Facebook vs. Holiday Cards

Thanks to our trip this year (and this is the last post even loosely based on the trip, I promise) we never got around to sending out Christmas cards.  I felt - and still feel - kind of bad about that.  One friend I know is always late and wound up sending out Martin Luther King Day cards one year.  I doubt I'll do that, but I suppose it is possible.

On our return I got the huge pile of mail from the post office and found lots of cards in there.  As usual, quite a few had letters in them too, and it suddenly occurred to me that holiday cards are, in many cases, an early version of social networking.

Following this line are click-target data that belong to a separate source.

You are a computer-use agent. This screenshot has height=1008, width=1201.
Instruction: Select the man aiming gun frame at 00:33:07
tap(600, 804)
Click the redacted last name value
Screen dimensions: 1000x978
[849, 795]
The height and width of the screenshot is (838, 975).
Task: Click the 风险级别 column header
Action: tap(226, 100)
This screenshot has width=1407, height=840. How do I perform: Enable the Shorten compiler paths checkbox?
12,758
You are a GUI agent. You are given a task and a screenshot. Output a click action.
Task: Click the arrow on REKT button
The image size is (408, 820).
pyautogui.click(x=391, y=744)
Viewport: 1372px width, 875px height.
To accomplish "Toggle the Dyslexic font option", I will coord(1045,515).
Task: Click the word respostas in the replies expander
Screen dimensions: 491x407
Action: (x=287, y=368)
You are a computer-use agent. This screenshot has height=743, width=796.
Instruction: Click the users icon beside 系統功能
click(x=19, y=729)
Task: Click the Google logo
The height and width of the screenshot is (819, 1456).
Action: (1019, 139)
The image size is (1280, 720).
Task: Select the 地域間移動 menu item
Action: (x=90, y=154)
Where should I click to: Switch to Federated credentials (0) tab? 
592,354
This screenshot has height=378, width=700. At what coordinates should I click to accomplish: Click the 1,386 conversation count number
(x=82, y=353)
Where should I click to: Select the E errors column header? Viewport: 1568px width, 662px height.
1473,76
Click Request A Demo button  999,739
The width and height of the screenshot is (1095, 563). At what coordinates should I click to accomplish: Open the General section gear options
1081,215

Without wanting to offend any of my friends on Facebook, one of the things about that community is that it is largely made up of people I don't see regularly.  Of course, there are exceptions, but in large measure my Facebook friends are more distant in terms of space or accessiblity.  Many of my former co-workers are there, for example, and our paths simply don't cross anymore.  There are even a few people on that list whom I know but have actually never met in person.

Status updates from those more distant connections are a lot like those annual letters from family and friends that you never actually get to see in person.  Great Aunt Betty telling you about her year - the good and the bad - without a lot of context looks a lot like a Facebook newsfeed.

There are minor differences.  Facebook is a bit closer to real time, so I don't get an entire years worth of news all at once, for example, and most of the holiday cards and letters I get don't comment on things political or social, but I found the similarities quite interesting.  If I took all the posts from some physically distant Facebook friend, removed the political and social commentary, strung them together and printed them, I'll bet I'd come disturbingly close to a holiday letter.

Food for thought.  I keep reading articles about the wonder of social networking, how new and different it is.  Not so.  Rolodexes used to do on paper what Facebook and LinkedIn do online, and now I realize that even the status update that goes to a bunch of people is far from a new idea.

Perhaps there really is nothing new under the sun.